Several other states including Washington, Colorado and California regulate the shape of edible cannabis products.

When lawmakers passed a bill in April that allowed the sale of edibles – along with other changes to the state’s medical cannabis industry – they required the commission to “ensure the safety of minors” in all regulations relating to the packaging, labeling, marketing and appearance of edible cannabis products.

The Maryland Medical Cannabis Commission has been working on regulations for edible products since June, proposing several rounds of draft regulations and meeting with different groups, including medical cannabis licensees, public health professionals and law enforcement.

“This has been about a six-month process that has led us to where we are today with what I think is the most comprehensive edible cannabis products regulatory framework within the country,” said William C. Tilburg, acting executive director of the commission.

While industry representatives were involved in the regulation drafting process, there were still some lingering concerns presented to the policy committee on Monday.

Tracey Lancaster Miller, from the Maryland Medical Dispensary Association and a co-founder of the Peake ReLeaf dispensary in Rockville, said she was concerned about dosing caps in the regulations, which limit edible products to 10 milligrams of THC per serving and 100 milligrams of THC per package.

A limit on the dosages for edible cannabis products came as a result of advice from regulators in other states, where some have seen a spike in calls to poison control centers when adults or children inadvertently consume edibles with THC, Tilburg said.

It’s not always possible for medical cannabis patients to consume multiple doses because of their conditions and having to buy multiple packages of lower-dose items could become cost prohibitive, she said.

“This is reducing access to our lowest-income patients,” Miller told the committee members.

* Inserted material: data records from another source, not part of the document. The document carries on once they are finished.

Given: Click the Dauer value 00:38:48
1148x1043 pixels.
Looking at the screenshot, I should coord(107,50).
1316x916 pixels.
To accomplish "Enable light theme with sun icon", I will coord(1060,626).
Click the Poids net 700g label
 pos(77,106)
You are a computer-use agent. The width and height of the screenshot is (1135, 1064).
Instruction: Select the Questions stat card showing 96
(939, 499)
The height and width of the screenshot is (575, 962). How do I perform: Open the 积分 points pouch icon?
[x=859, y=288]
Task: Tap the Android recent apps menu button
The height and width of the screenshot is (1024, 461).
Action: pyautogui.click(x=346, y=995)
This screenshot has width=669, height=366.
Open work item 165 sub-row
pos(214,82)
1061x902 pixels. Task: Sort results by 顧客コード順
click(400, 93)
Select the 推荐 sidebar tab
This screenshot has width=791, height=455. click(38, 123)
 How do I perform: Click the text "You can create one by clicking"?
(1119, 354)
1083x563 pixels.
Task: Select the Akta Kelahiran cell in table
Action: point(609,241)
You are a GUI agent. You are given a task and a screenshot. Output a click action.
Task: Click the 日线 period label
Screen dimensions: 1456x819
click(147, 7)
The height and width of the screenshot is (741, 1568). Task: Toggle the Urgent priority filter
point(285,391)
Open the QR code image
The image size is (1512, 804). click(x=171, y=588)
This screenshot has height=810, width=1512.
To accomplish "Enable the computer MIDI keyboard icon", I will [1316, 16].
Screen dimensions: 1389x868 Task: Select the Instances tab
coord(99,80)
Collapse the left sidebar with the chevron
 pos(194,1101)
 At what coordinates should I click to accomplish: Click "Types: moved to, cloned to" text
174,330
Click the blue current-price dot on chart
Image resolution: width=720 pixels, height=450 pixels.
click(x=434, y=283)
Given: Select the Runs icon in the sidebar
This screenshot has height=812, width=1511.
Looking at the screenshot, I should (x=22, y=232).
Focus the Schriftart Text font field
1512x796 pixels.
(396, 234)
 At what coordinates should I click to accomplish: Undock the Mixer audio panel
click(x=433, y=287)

The law does allow processors to create edibles with higher THC concentrations if they present medical evidence to the commission, but scientific research on dosing is limited because of the federal drug classification for marijuana.

Charles LoDico, a commission member, said he thought the commission was being prudent in keeping lower dosage limits to prevent adverse reactions.

Other provisions in the proposed regulations would require substantial food safety precautions by makers of edible cannabis products, and several warnings about cannabis use required on all packaging.

The commission is adding additional staff to inspect and pre-approve the facilities where edible products would be made.

The full commission meets next Monday in Annapolis.